Por mais máquina tenha se tornado a humanidade, mais abissal é o mergulho do homem em sua decadência como ser pensante. Não se contempla a eficiência racional idolatrada como o fim das mazelas e das patologias causadas pelo homem “animal”, mas, sim, observamos o contrário: a falência da própria sociedade planejada pelo capital.
E isso é explícito quando as glórias do progresso tornaram o homem livre de sua condição meramente coletiva, pulsando-o ativo para tecer posições políticas; para defender seus direitos e fazer de si elemento individual próprio e, também, para a manutenção de uma sociedade democrática – o que supostamente se daria com a luz da razão num sistema harmonioso para todos os demais – contudo, criou-se o avesso: uma ilusão sustentada pelo modus operandi da tecnologia, de que o homem é um ser livre, racional e independente.

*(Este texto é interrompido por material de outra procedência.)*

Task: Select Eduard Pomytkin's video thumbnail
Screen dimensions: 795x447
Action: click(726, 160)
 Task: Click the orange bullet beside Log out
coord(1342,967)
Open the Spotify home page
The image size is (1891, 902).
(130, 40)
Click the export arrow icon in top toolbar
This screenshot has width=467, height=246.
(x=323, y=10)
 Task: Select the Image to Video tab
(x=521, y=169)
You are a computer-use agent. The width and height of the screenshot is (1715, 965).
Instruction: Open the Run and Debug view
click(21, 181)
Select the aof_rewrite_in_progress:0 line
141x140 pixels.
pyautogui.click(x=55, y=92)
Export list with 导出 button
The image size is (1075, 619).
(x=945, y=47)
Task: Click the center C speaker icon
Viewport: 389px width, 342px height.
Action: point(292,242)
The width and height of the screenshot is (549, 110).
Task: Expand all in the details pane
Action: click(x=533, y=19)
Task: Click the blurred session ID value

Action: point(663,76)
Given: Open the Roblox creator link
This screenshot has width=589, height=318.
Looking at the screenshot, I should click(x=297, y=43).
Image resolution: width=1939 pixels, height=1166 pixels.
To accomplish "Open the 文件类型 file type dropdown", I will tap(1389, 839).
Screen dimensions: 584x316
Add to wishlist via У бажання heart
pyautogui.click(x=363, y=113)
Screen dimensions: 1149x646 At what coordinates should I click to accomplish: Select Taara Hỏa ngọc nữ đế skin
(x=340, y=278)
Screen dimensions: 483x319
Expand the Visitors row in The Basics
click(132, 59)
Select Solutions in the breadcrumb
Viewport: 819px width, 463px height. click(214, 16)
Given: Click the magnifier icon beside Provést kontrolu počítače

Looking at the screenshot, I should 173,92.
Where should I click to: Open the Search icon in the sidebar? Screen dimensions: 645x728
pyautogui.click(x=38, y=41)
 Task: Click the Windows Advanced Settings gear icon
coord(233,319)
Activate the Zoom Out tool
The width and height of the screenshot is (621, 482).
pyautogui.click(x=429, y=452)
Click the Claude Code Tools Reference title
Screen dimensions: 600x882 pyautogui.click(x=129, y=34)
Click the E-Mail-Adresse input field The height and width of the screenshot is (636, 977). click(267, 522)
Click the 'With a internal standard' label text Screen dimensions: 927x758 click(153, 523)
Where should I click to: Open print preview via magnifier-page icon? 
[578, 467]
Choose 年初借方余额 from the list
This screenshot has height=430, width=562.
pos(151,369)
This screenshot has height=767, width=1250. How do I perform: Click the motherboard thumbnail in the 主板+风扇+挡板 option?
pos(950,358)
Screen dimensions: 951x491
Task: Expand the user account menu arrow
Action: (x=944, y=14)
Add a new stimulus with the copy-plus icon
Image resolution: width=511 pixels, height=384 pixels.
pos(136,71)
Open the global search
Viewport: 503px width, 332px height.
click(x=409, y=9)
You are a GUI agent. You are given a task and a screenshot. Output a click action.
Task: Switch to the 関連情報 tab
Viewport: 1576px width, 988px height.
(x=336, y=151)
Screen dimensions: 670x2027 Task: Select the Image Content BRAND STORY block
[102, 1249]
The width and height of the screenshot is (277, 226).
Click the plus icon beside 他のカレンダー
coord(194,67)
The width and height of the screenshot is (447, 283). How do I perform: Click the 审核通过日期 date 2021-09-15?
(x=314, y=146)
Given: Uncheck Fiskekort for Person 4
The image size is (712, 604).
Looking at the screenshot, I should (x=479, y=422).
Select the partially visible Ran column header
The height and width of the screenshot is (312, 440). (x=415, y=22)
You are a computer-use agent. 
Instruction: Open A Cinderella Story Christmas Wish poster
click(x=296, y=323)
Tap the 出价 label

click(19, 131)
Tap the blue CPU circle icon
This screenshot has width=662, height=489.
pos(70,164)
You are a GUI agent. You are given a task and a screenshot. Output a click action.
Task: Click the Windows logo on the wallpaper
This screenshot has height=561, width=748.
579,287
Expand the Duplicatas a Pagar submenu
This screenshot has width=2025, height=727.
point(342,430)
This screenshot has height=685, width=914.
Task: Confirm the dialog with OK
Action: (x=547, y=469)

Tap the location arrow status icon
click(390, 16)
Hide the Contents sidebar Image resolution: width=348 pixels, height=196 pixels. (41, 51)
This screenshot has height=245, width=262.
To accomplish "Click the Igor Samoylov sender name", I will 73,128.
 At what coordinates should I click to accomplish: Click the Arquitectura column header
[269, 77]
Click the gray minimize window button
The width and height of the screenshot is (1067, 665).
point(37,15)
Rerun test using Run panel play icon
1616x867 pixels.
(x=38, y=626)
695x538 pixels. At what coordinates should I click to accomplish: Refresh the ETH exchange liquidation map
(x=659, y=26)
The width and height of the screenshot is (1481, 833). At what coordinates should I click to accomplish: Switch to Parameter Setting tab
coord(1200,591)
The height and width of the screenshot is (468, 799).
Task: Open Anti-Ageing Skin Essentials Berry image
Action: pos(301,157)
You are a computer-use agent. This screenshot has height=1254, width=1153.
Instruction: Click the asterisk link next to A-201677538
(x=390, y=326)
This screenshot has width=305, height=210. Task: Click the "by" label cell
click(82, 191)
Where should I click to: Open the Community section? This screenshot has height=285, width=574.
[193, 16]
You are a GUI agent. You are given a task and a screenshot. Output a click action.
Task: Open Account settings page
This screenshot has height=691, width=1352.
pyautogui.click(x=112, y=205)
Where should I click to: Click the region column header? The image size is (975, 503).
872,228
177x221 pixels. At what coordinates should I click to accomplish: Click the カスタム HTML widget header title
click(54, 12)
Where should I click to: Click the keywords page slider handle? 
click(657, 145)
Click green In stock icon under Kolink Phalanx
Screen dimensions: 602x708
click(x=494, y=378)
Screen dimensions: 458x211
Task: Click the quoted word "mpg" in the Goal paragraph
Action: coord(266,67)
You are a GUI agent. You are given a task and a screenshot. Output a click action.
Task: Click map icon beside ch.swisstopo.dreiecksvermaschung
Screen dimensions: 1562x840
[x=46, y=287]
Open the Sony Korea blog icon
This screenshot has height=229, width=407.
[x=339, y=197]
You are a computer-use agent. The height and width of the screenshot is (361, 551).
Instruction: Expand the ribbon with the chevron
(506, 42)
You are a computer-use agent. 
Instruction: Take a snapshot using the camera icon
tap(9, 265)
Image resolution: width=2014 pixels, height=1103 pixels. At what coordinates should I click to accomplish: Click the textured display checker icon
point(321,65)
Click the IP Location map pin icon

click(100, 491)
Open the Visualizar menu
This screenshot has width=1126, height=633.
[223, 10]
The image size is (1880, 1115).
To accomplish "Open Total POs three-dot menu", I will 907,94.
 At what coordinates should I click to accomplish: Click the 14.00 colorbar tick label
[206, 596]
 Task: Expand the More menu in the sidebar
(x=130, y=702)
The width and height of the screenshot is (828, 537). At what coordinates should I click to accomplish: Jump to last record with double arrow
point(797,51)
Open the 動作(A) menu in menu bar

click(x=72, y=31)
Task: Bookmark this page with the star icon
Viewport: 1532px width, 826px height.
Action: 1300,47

Mas se é exultada tal “realidade”, como responder aos indícios que apresentam um homem ainda primitivo em inúmeros aspectos.
Esses paradoxos são facilmente notados, basta abrir um jornal, ou quem sabe um e-mail e ler as últimas notícias: de um lado as praticidades de uma vida mais ele se enraíza em sua condição animalesca, mostrando com todos os argumentos, o quão bárbaro pode resultar a dependência com as ilusões de progresso.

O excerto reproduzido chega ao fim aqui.